— START OF AVAILABLE RECORDS —

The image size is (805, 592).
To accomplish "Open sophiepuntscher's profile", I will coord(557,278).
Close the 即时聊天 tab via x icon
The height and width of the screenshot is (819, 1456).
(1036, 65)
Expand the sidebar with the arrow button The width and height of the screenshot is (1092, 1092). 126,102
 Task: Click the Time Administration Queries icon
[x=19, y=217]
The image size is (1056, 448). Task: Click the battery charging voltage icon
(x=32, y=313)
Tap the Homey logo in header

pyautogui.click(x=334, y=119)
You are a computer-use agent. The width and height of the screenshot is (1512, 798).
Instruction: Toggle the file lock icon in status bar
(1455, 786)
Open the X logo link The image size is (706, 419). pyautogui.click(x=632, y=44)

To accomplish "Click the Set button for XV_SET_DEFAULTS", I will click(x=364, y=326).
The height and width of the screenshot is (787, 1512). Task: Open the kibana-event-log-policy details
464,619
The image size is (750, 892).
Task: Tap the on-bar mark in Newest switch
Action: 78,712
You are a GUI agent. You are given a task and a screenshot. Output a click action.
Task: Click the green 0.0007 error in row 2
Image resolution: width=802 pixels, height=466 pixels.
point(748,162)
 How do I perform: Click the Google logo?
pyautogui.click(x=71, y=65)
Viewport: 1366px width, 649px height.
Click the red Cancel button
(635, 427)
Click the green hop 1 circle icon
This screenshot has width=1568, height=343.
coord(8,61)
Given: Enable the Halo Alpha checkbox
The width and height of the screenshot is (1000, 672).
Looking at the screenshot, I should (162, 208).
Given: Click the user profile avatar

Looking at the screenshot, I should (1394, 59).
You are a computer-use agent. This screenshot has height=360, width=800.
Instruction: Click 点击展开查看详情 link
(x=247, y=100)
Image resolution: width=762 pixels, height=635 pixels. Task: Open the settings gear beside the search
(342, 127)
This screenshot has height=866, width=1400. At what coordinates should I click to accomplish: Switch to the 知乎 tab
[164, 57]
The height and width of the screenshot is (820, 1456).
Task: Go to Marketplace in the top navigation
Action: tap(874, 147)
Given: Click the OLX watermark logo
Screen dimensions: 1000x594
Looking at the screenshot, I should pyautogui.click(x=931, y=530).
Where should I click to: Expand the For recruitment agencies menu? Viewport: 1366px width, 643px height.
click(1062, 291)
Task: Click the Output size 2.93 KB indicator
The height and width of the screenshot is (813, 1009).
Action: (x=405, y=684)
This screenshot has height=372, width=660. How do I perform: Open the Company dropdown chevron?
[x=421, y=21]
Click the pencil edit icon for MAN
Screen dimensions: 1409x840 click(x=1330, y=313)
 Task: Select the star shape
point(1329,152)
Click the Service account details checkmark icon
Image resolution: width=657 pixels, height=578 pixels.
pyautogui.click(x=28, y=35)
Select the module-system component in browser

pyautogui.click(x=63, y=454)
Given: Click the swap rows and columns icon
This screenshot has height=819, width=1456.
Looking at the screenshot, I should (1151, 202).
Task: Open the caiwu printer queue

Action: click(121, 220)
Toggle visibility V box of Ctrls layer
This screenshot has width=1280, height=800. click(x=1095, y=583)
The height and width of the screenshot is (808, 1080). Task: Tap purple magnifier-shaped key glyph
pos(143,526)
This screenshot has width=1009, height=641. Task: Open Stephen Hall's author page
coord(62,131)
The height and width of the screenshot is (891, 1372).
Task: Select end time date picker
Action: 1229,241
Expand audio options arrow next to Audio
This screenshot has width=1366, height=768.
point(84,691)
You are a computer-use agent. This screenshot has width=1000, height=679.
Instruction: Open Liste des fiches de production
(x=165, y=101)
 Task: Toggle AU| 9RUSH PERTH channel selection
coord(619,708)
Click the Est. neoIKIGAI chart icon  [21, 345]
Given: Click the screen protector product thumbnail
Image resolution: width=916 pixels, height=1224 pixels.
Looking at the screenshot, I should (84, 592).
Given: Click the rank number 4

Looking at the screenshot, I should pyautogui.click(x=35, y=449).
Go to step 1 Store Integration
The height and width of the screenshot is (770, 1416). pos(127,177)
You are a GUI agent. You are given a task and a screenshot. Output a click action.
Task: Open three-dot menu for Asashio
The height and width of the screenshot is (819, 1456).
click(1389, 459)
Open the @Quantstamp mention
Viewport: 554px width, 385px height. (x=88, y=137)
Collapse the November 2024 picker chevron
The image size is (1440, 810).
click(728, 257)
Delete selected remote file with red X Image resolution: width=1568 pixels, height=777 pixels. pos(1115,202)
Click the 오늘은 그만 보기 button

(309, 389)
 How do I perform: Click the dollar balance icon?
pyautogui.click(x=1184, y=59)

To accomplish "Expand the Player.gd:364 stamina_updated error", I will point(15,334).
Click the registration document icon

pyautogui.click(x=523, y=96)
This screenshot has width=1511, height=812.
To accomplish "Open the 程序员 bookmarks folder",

— END OF AVAILABLE RECORDS —

**TASK BRIEF**
Retype the lines of the listing above, starting with the line that holds "Click the 오늘은 그만 보기 button" and ending with the last line of the listing, both included.

**SOLVED PROBLEM**
Click the 오늘은 그만 보기 button

(309, 389)
 How do I perform: Click the dollar balance icon?
pyautogui.click(x=1184, y=59)

To accomplish "Expand the Player.gd:364 stamina_updated error", I will point(15,334).
Click the registration document icon

pyautogui.click(x=523, y=96)
This screenshot has width=1511, height=812.
To accomplish "Open the 程序员 bookmarks folder",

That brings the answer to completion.